Tasks to carry out
1 – Shorten the paragraph of the album review that begins "In Pale Green Ghosts" to a single sentence that keeps its main points.
2 – In the album review, take the stretch that opens with the words containing "In places it" and closes with "Hannon to mind.", and write it out again with "schoolboy poetry" changed to "teenage poetry".

Extracted text
In Pale Green Ghosts, sweary ex-Czars man, John Grant, presents an album of wonderful contradictions. In parts almost dirge-like folk rock, this incredibly raw and openly confessional record is also awash with poppy electronica.
This makes Pale Green Ghosts frustratingly changeable in pace and likeability. But perseverance pays. Grant’s ability move seamlessly from flabby beats, synthy strings and squeaky tweets to staid rock – and back again – makes this feel like a complete Radiohead retrospective condensed to 12 tracks.
In places it threatens to provide schoolboy poetry. Glacier particularly fringes on the more winsome elements of The Divine Comedy. Yet like the Divine Comedy it soars most unexpectedly out of these am-dram moments to be a thing of beauty. Grant’s rich, deep vocal also brings Neil Hannon to mind.

Given data

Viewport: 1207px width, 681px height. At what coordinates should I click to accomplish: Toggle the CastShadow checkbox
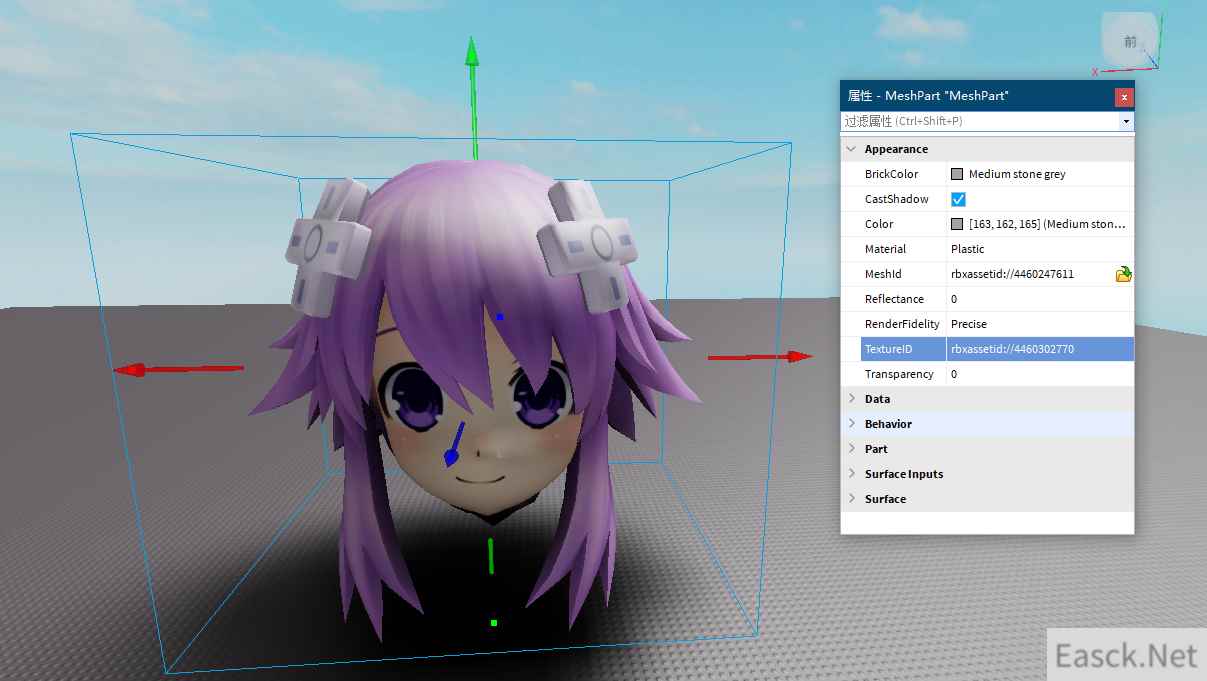pyautogui.click(x=958, y=199)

Outputs by task
1 – On Pale Green Ghosts, former Czars member John Grant offers an album full of contradictions: a very raw, openly confessional record that mixes almost dirge-like folk rock with plenty of poppy electronica.

2 –
In places it threatens to provide teenage poetry. Glacier particularly fringes on the more winsome elements of The Divine Comedy. Yet like the Divine Comedy it soars most unexpectedly out of these am-dram moments to be a thing of beauty. Grant’s rich, deep vocal also brings Neil Hannon to mind.